Transparent persistence: Why bother?
More than a decade of continuous attempts to bridge object-oriented runtime and persistence point to several important observations (listed in order of importance):
- Abstracting away any persistence details and having a clean, simple, object-oriented API to perform data storage is paramount. We don't want to handle persistence details and internal data representation in data stores, be they relational, object-based, or something else. Why should we deal with low-level constructs of the data-store model, such as rows and columns, and constantly translate them back and forth? Instead, we need to concentrate on that complex application we were required to deliver by yesterday.
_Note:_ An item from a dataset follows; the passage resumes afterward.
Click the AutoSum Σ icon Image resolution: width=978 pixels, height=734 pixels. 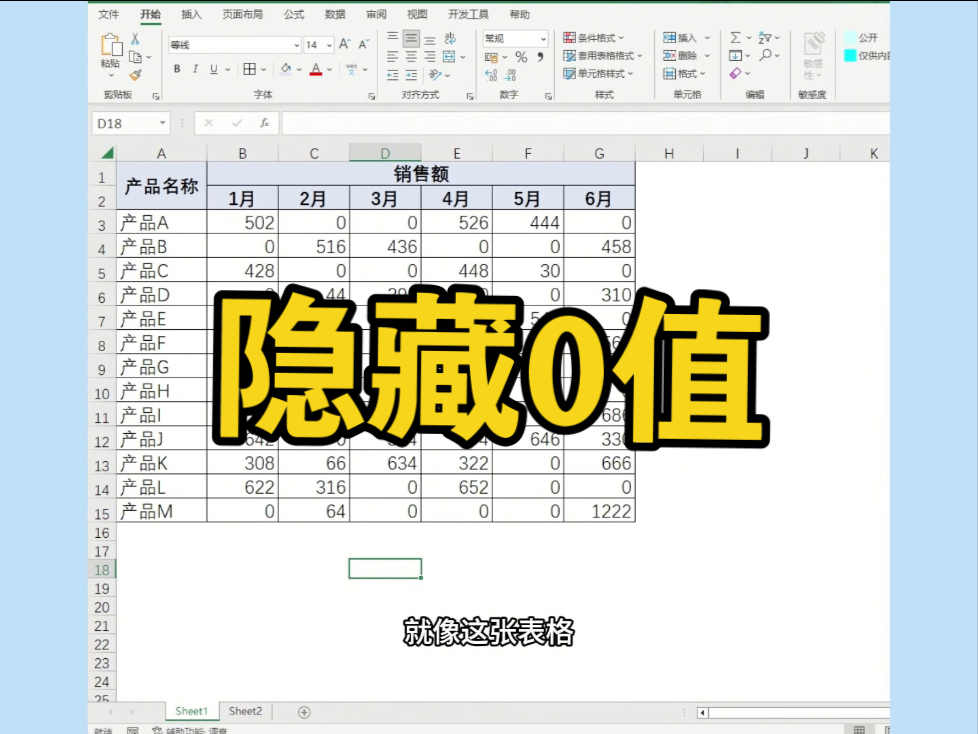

- We want to use the plug-and-play approach with our data stores: We want to use different providers/implementations without changing a line of the application source code -- and perhaps without modifying more than a few lines in the appropriate configuration file(s). In other words, we need an industry standard for accessing data based on Java objects, one that plays a role similar to the one JDBC (Java Database Connectivity) plays as an industry standard for accessing SQL-based data.
We want to use the plug-and-play approach with different database paradigms -- that is, we want to switch from a relational database to an object-oriented one with minimal changes to the application code. Though nice to have, in practice, this capability is often not required.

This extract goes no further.